Image Source: ESPN Cricinfo

When Klaasen hung back in his crease to dispatch Hosein for two fours in the over, something that would become a regular part of his innings, the tension was relieved. He launched Odean Smith over deep midwicket for the first of his five sixes after pulling Joseph for consecutive fours to end the threat posed by the spearhead of the West Indies. David Miller was mostly watching, but he sent fuller balls from Hosein and Smith for six before giving Hosein a straightforward catch on the return.

South Africa could have collapsed with a slightly shorter batting lineup than usual, but Marco Jansen performed admirably on his home ground. He scored six runs off the initial nine balls he looked before he drew out the opposite clear against leg spinner Yannic Cariah and did it two times in three balls.
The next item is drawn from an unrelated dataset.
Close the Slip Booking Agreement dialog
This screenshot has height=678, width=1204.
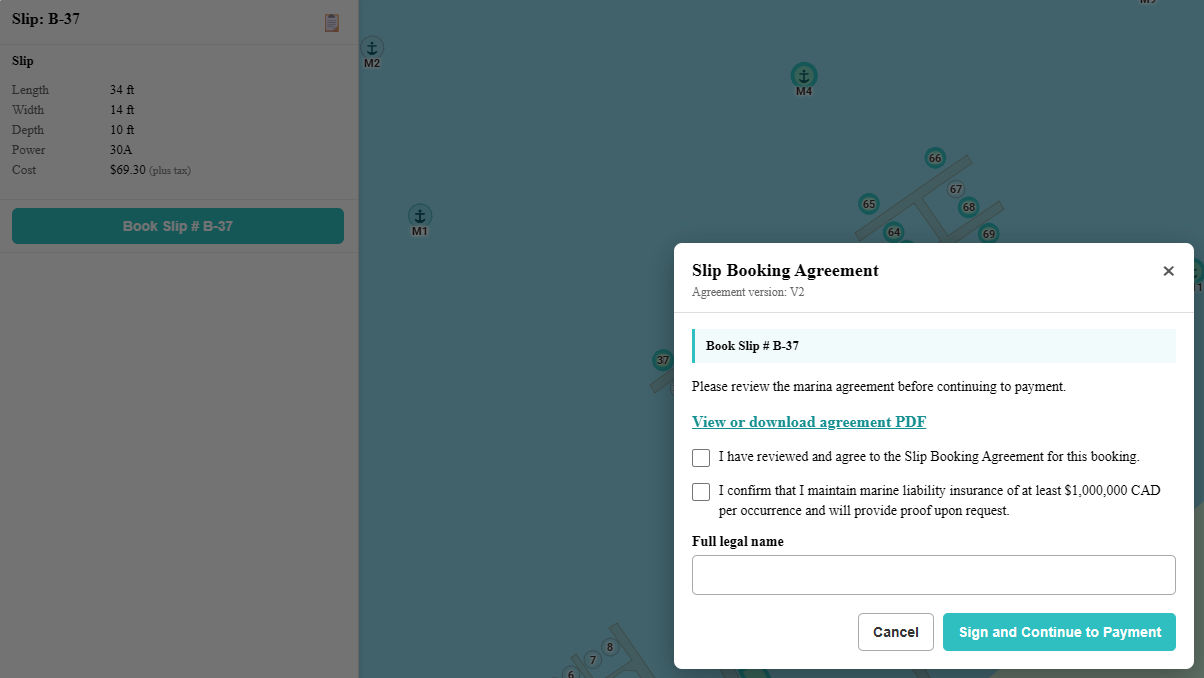(1168, 271)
Jansen liked Cariah and scored 14 runs, including a six over midwicket, in his next over.

South Africa needed only 55 more runs at the halfway point of their innings, and they were scoring at more than eight runs per over

Klaasen was in his eighties when Jason Holder took over, elevating him to 99. He scored his hundred against Joseph with a single off the 54th ball he faced. Jansen was close to scoring a fifty for the first time in an ODI, but in his haste to do so, he sent a Joseph ball to Shamarh Brooks at the back of the pavilion, leaving Wayne Parnell to finish the job.

Before that, West Indies’ innings got off to a good start when Mayers took advantage of Lungi Ngidi’s width and scored 39 runs in the first seven overs. However, Mayers had already been kicked out when he pulled Jansen off the rope with Ngidi at midfield backpedaling to take a diving catch.
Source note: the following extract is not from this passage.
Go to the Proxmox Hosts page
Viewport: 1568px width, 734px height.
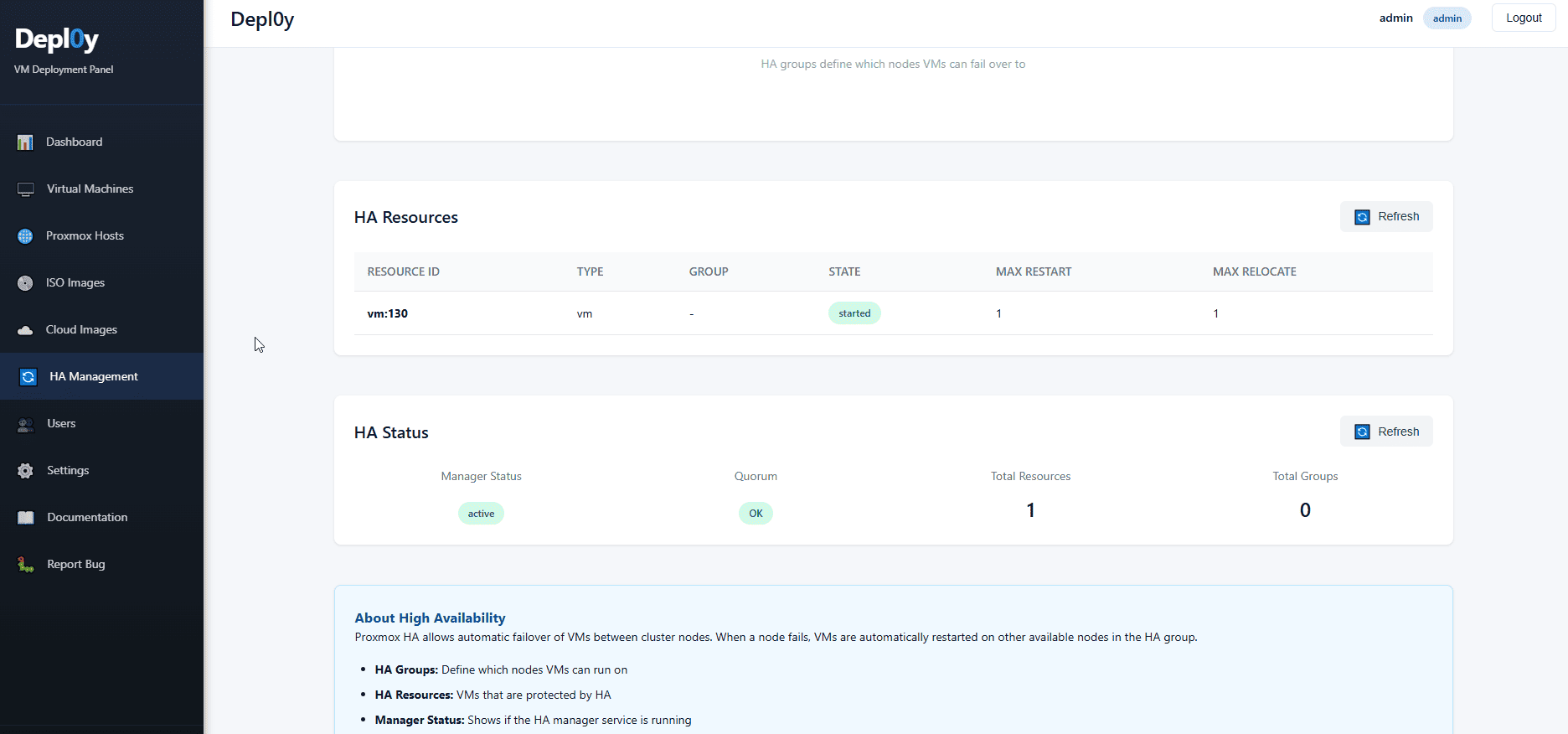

With a slash off 60 balls, Brandon King reached his fourth ODI half-century and continued his strong batsmanship. When Brooks called for a run, King did not respond, and Brook slipped as he returned to his crease, the second-wicket stand between King and Shamarh Brooks was beginning to look promising. He was run out for 18 and the two of them parted ways at 71. It turned out to be the West Indian innings’ highest.
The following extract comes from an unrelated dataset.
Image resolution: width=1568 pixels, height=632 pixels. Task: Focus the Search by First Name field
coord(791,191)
Image Source: ESPN Cricinfo

After the run-out, Ngidi was brought back, and King seemed pleased to see him. To enter the 1970s, he whipped a half-volley through the covers, but Ngidi won out. King attempted to play a short ball while on his toes in his next over, but he chipped it into his stumps.

Nicholas Pooran penalized Coetzee and Ngidi for short balls and slog-swept Fortuin over long-on to reduce West Indies to 148 for 3 at the halfway point, with 300 still in their sights. After Markram brought himself in to hold an end and gave the most economical performance of his career, they came to a disappointing end. Jason Holder was stumped and beaten by turn in his ten overs, and he took his wicket for just 30 runs. 

Hope had attempted to whip Bjorn Fortuin over short midwicket at that point, but he was caught by David Miller. Rovman Powell had been stumped and beaten in flight, Nicholas Pooran had been bounced out, and Carirah had been strangled down the leg side. West Indies would have felt they were below par and later realized how far behind the pace they were despite Smith’s run-a-ball 17 providing some late fireworks.